Afterwards I realised the brake switches were sprung to 'open', not closed, so destroying the brake levers was not a good start as this meant the switches were always in cut-off.
I taped the switches closed then, to simulate 'brakes off', and tried throttle again - still nothing happens.
I then played with the controller settings, including the P+C-setting to make the throttle work from 0 forward speed. Tried throttle again, still nothing happens.
So, going into troubleshooting mode now, I take the throttle apart to see how that works, see whether there is a problem there - surprisingly simple... but in the process I destroy the throttle. Bugger.
So the new plan was - buy new throttle, buy new brake sensors, buy new PAS sensor, rebuild and try again.
I got another throttle which looks almost identical to my previous one, now installed (assuming it works), I got one of the Dillenger PAS sensors which install without removal of the crank, installed - light flashes when I rotate the pedals so that seems to work.
The brake cut-offs switches I bought were the MS-BK-1R sensors which mount directly on the cable.
The problem with these is that the connector was a three-pin male connector when I needed a female.
I cut the connectors off the old brake switches, stripped the wires, current-tested them to check which wire was which to match the connector pattern (wire colours differed...), soldered that up, and connected both sensors to my rear brake cable as the front did not have space.
'Done', I thought. But still no joy. Throttle does nothing.
I haven't actually tried riding the bike yet to test if a forward-speed signal is needed for the motor to work, but apart from that my theories are;
-The brake switches have always been the problem (I never tested the kit before I cut the switches out of the original brake levers, although I tried with the switches closed by hand)
- Having soldered up new brake switches maybe I connected the wires in the wrong pattern and the bike is permanently in cut-off.
Solution: bypass the switches so the brakes are always 'off'... but I don't have a circuit diagram to know which wires to connect?
-The controller itself has a fault which is preventing power from being sent to the motor. No way to test this, and the spare controllers available online seem to have different wiring from the one I have.
-The motor has a fault and is not driving because of a break in the windings?
-The controller settings are wrong, the sine-wave drive p & c settings are off... confirmed these with the dealer and they are apparently correct.

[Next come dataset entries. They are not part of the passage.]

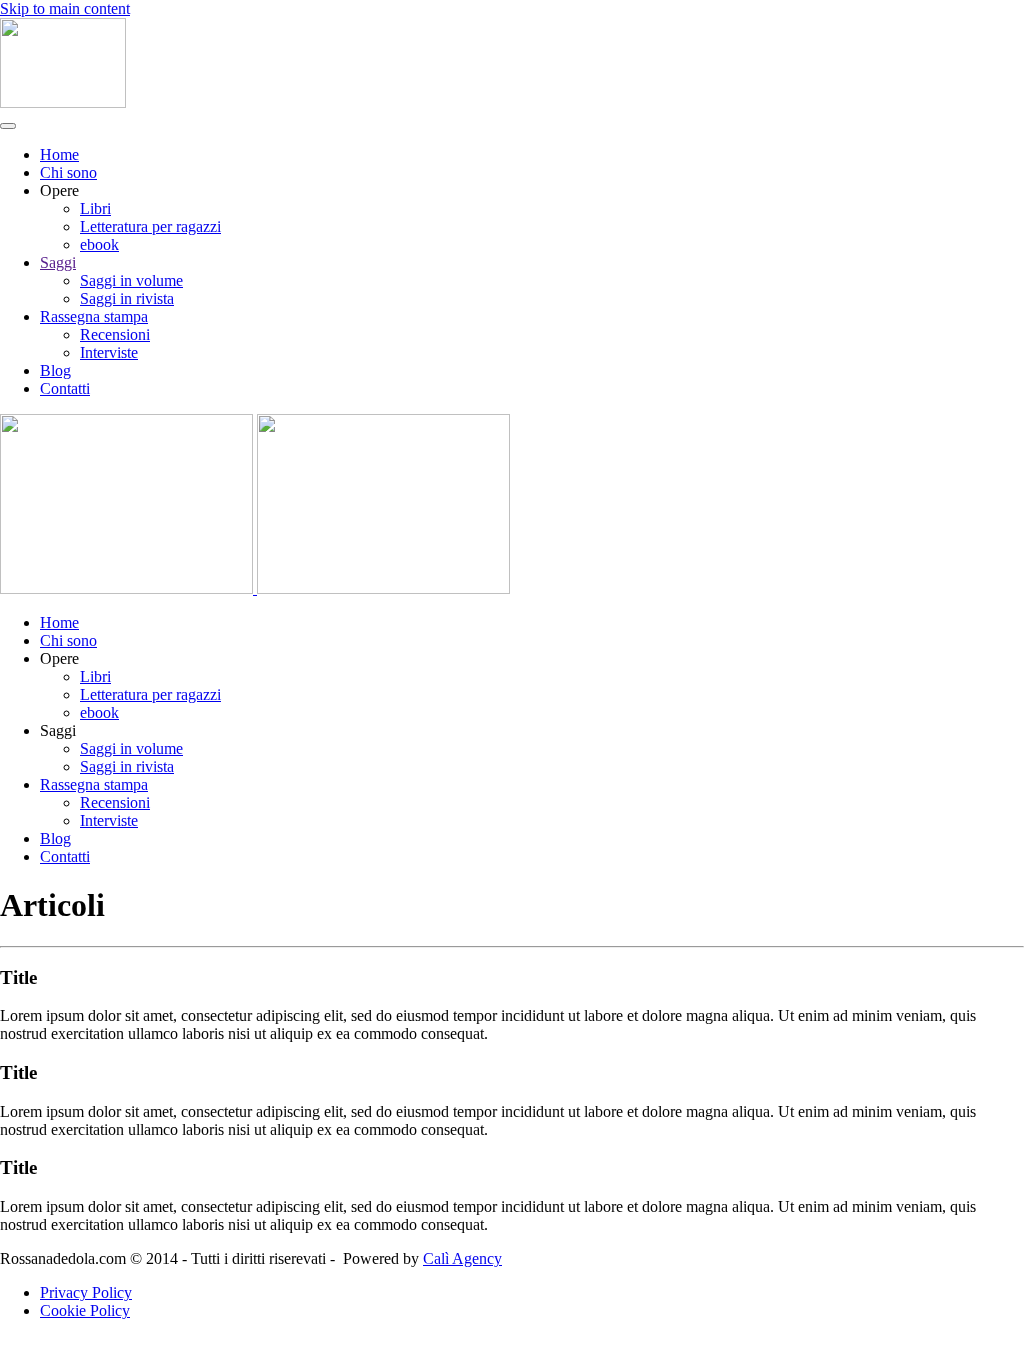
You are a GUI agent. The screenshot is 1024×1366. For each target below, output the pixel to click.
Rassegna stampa (94, 316)
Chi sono (68, 172)
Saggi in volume (131, 280)
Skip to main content (65, 8)
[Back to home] (63, 102)
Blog (55, 370)
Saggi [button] (58, 730)
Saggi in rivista (127, 298)
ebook (99, 244)
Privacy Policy (86, 1292)
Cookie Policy (85, 1310)
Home (59, 154)
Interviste (109, 352)
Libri (95, 208)
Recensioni (115, 334)
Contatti (65, 388)
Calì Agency (462, 1258)
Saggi (58, 262)
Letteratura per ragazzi (150, 226)
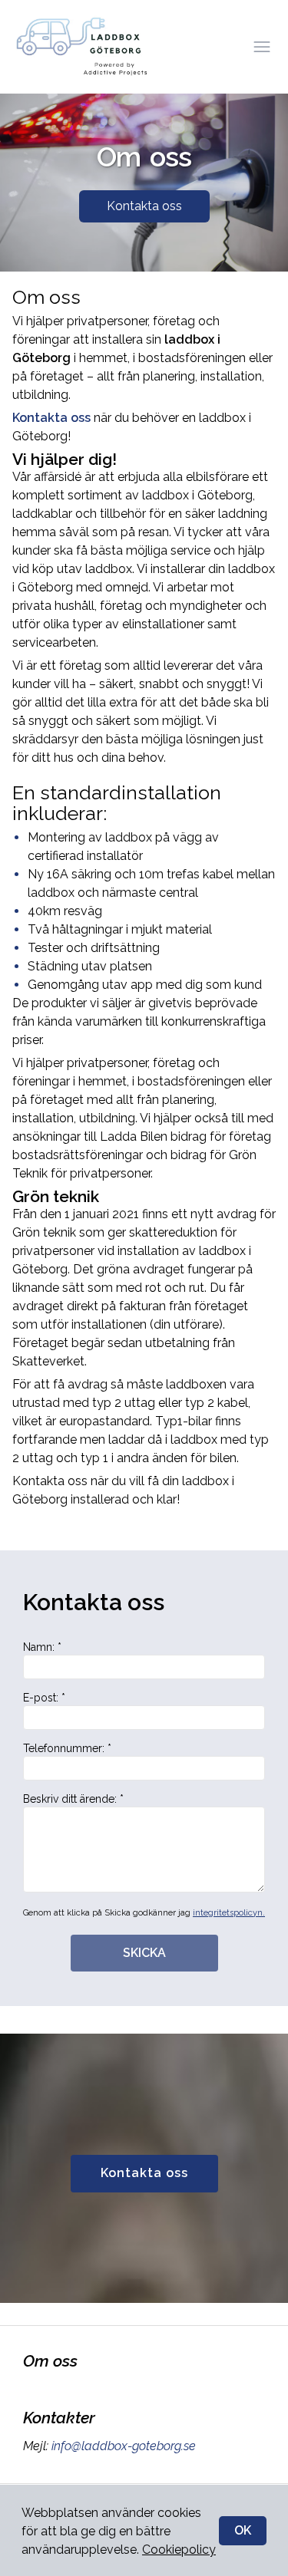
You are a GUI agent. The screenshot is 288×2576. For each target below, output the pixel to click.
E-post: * (44, 1698)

So my next steps in the plan are...
-Finish tidying up the wiring as-is, and go for a ride, see if I can get some life out of the motor.
-If still no joy, then go back to the brake cut-off switches and check my soldering pattern, or possibly figure out how to bypass them altogether.
-If still no joy, then the controller or motor must be at fault... and my patience is going to start to wear thin by this point! Might as well just buy another kit...
Any thoughts from my new ebike friends? Is there anything I've missed?